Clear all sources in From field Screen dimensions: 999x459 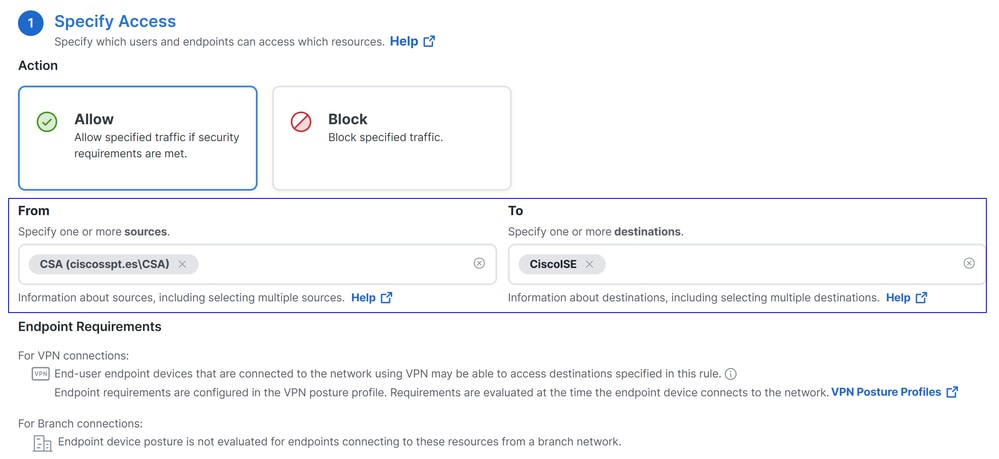[479, 264]
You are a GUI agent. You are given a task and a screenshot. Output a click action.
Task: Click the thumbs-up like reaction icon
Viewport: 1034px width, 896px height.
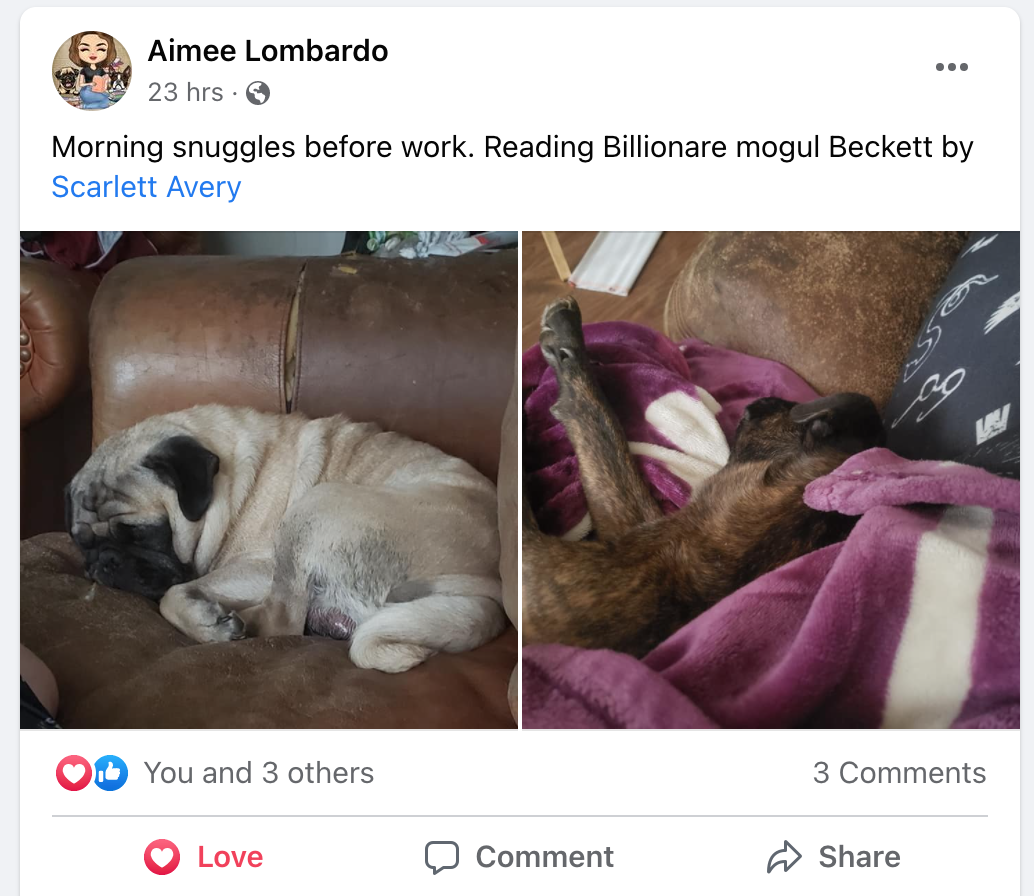point(111,773)
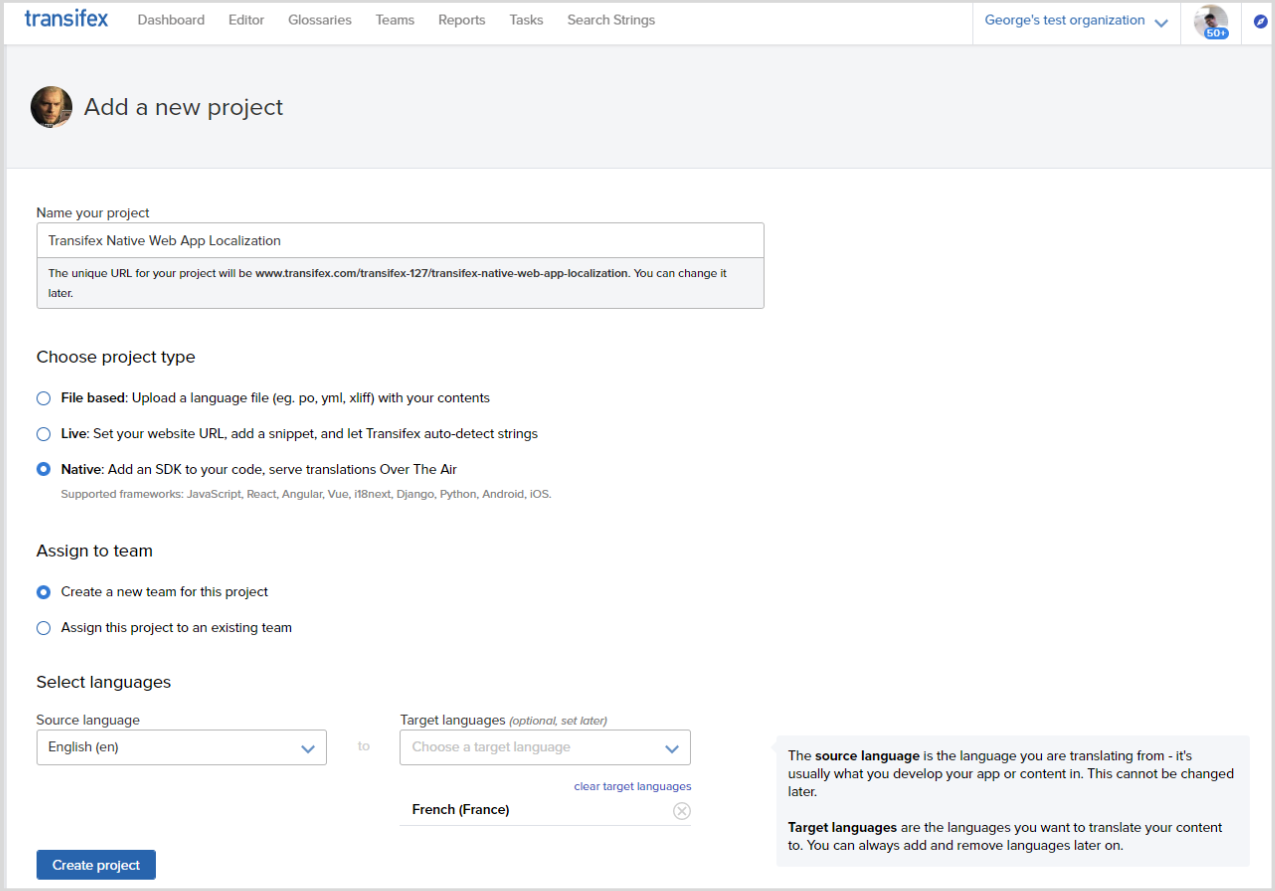
Task: Select the File based project type
Action: pyautogui.click(x=43, y=398)
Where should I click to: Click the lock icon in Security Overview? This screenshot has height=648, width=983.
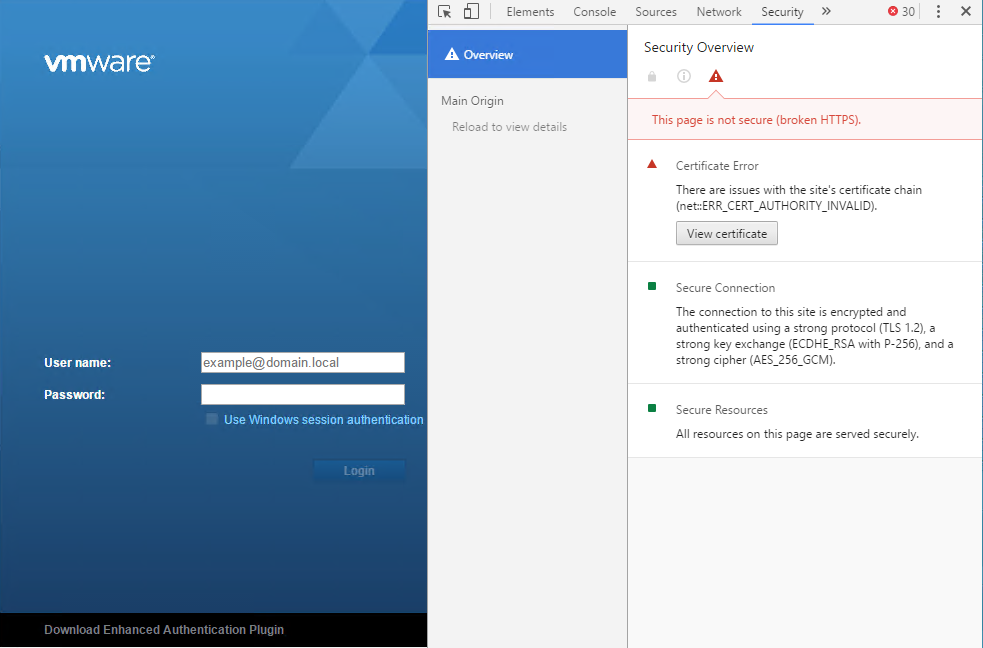(651, 75)
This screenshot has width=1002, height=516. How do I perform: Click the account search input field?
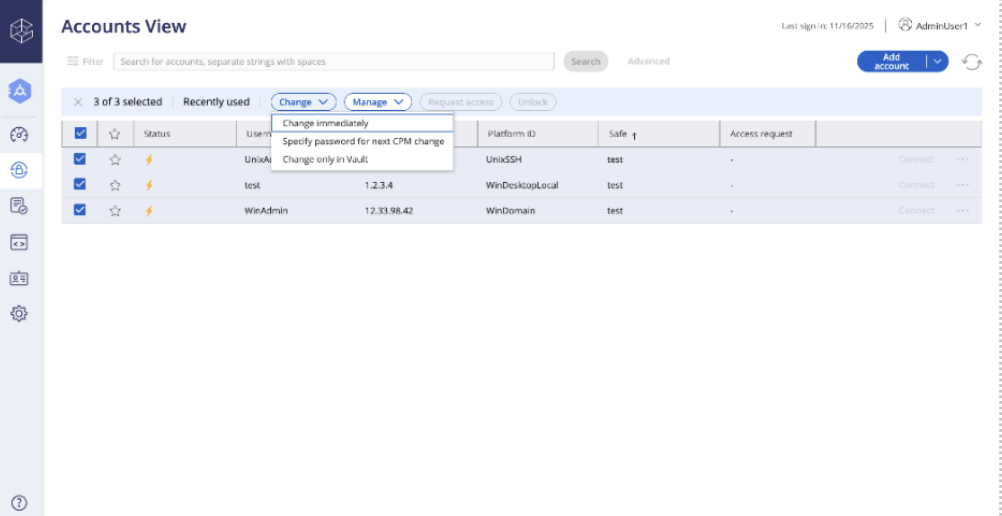point(334,61)
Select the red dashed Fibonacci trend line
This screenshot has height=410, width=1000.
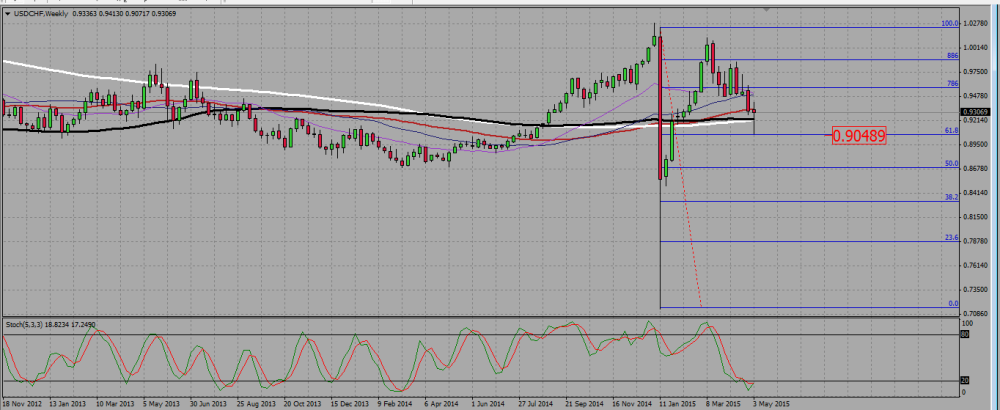(681, 172)
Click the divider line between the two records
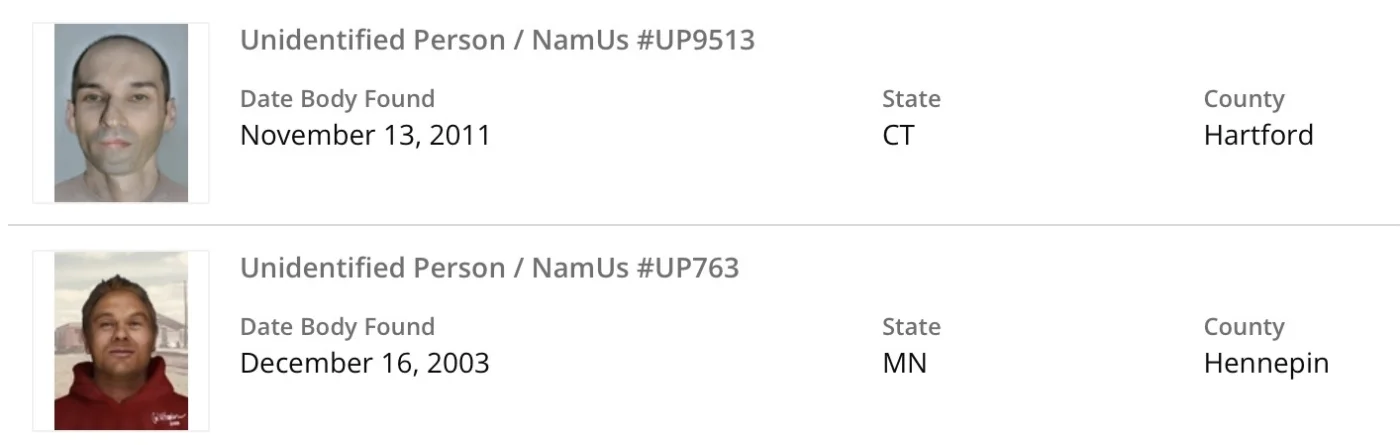 [700, 225]
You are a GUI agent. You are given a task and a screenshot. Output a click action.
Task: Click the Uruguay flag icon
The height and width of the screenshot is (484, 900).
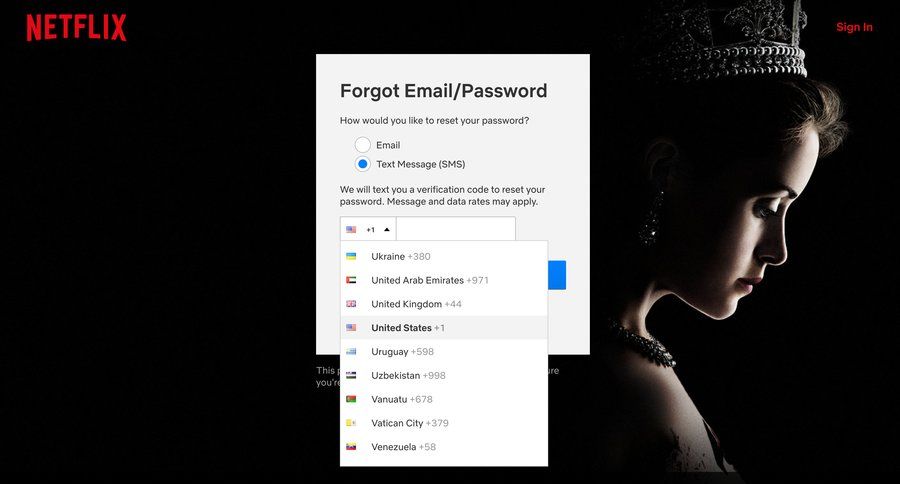coord(351,351)

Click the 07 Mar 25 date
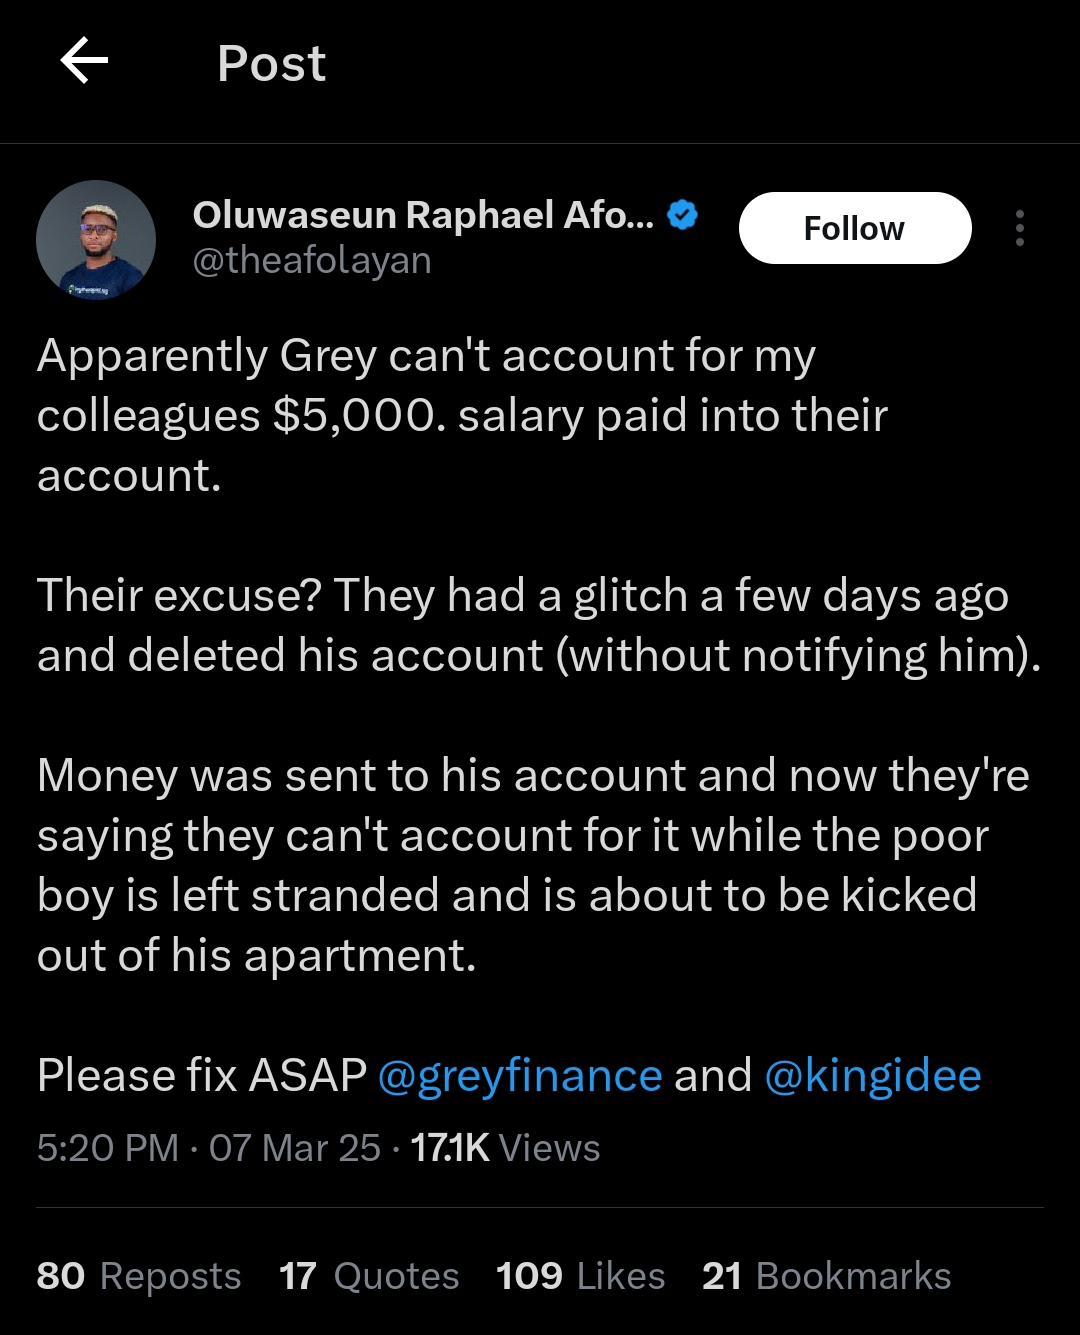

★ ★ ★ ★ ★

__PROMPT__:
Leave out the pictures, and retype exactly the lines from the one containing "The height and" through the last line of the data above, no more and no less.

__RESPONSE__:
The height and width of the screenshot is (484, 900).
coord(351,351)

Click the 07 Mar 25 date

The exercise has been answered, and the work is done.